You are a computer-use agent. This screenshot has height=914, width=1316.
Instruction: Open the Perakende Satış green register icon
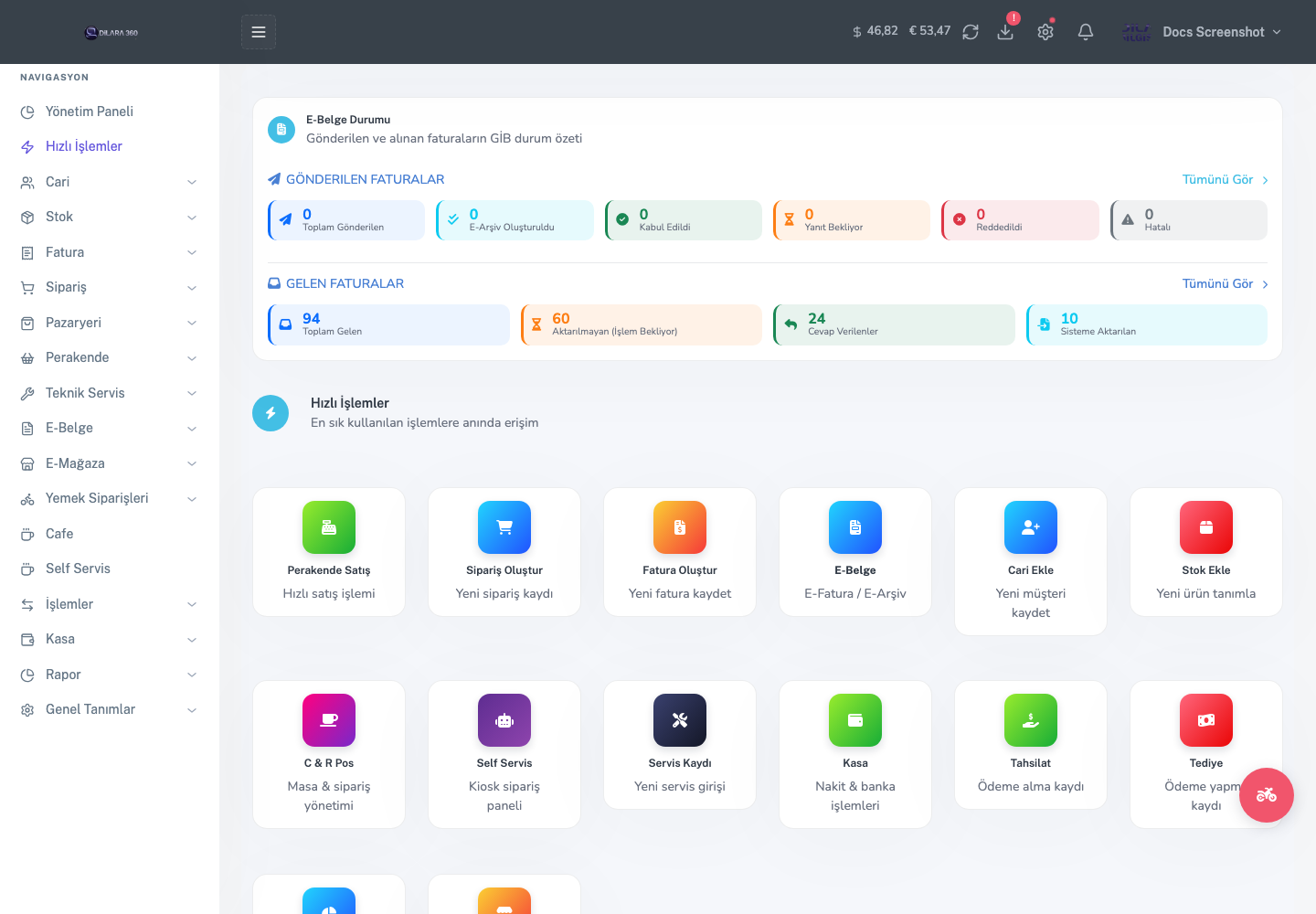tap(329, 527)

****

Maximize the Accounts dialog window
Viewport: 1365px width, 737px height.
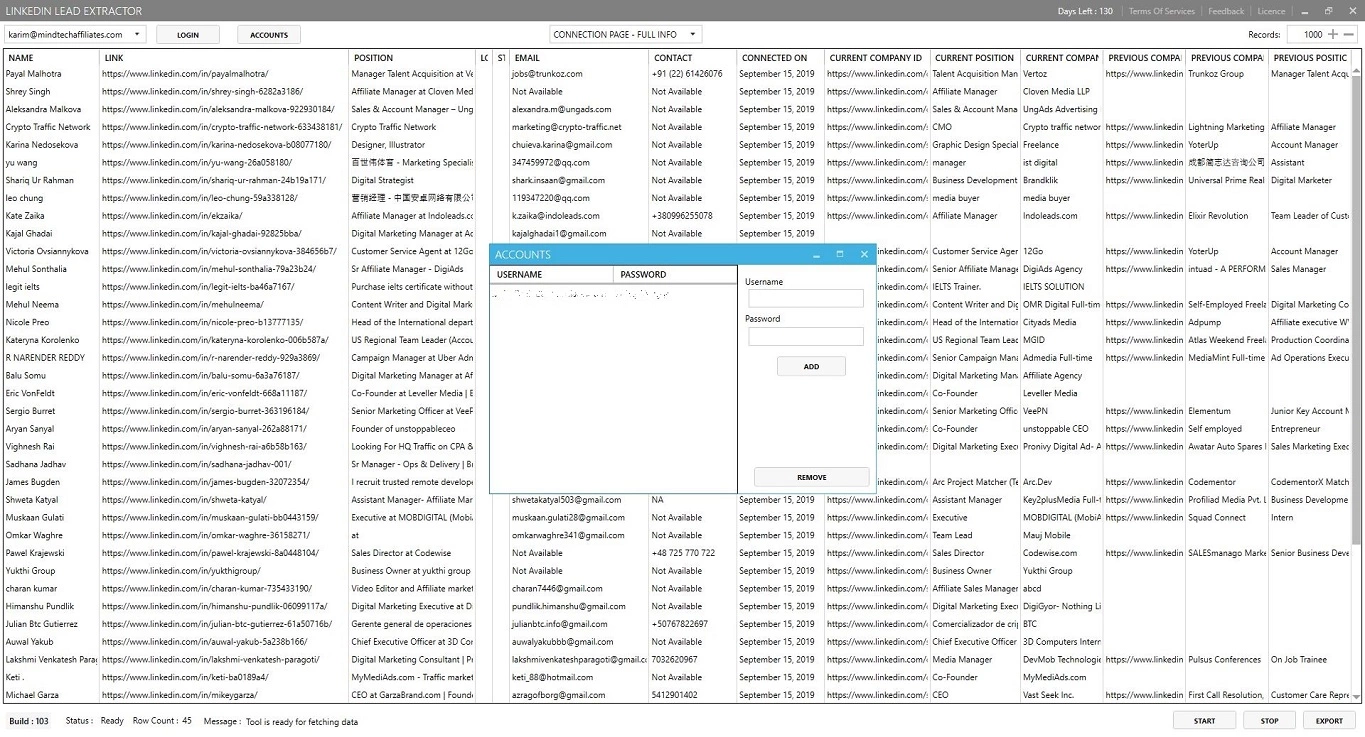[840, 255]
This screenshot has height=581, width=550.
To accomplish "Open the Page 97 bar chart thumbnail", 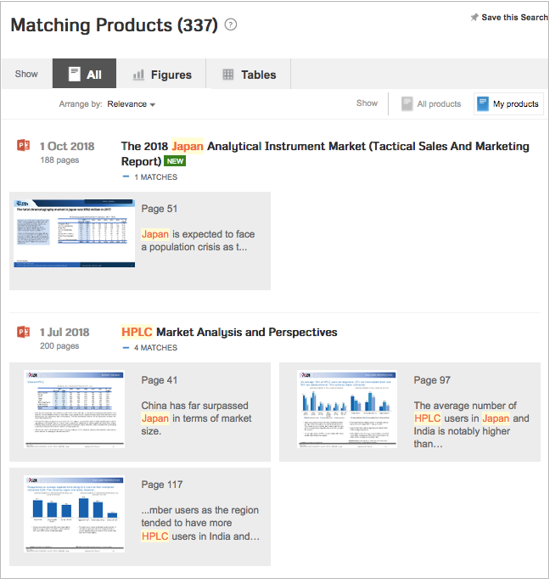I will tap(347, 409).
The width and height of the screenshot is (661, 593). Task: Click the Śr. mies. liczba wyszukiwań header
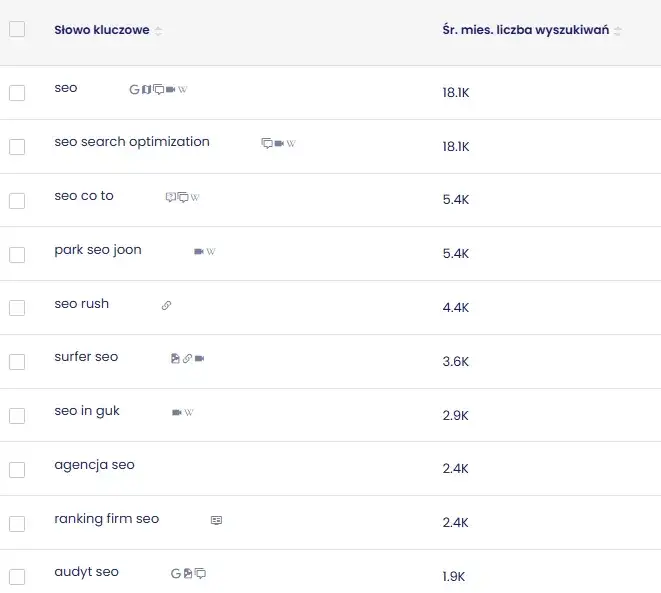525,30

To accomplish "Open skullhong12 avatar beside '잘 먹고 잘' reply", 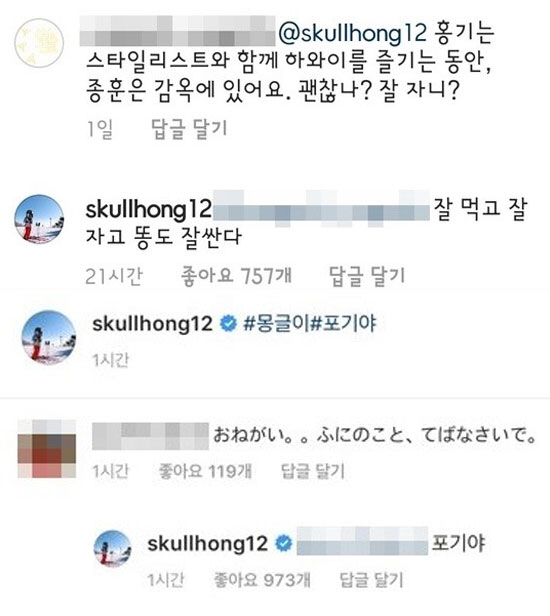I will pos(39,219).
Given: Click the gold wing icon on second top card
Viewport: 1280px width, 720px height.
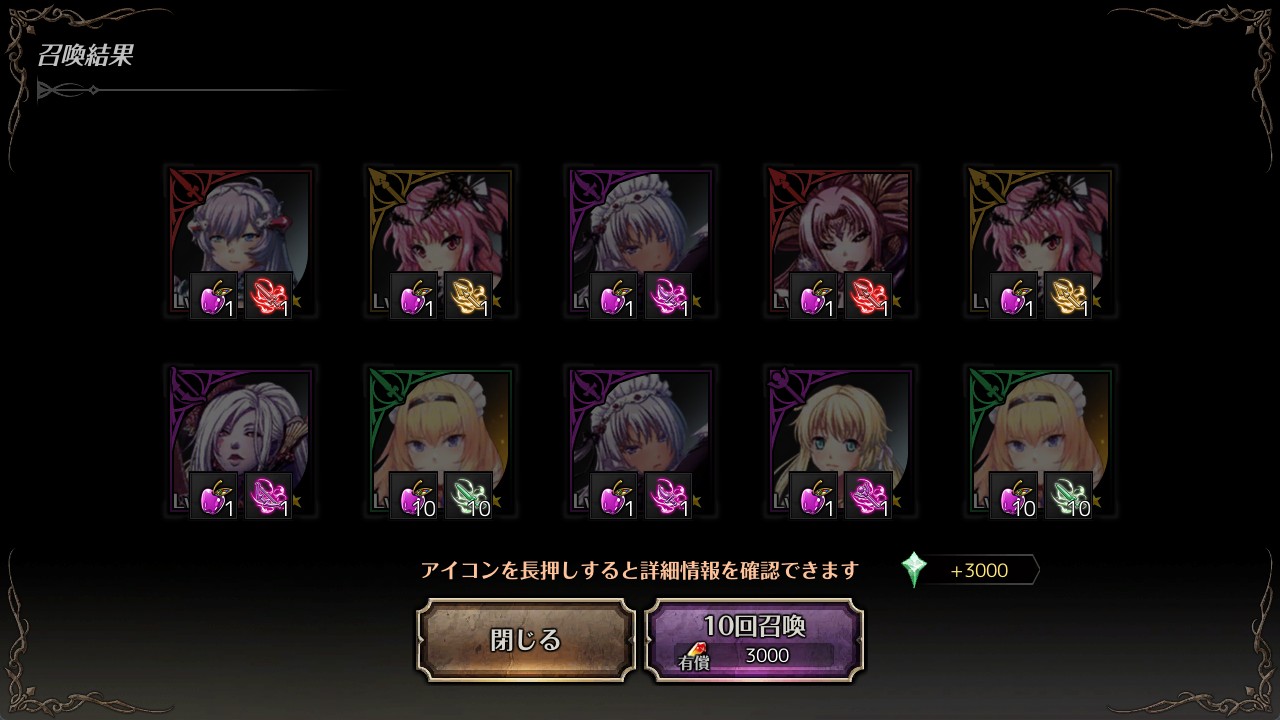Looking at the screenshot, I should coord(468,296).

****

REQUIREMENT
For the material above, count the lines where the string "This" appears and reply with the count only.

YOUR SOLUTION
2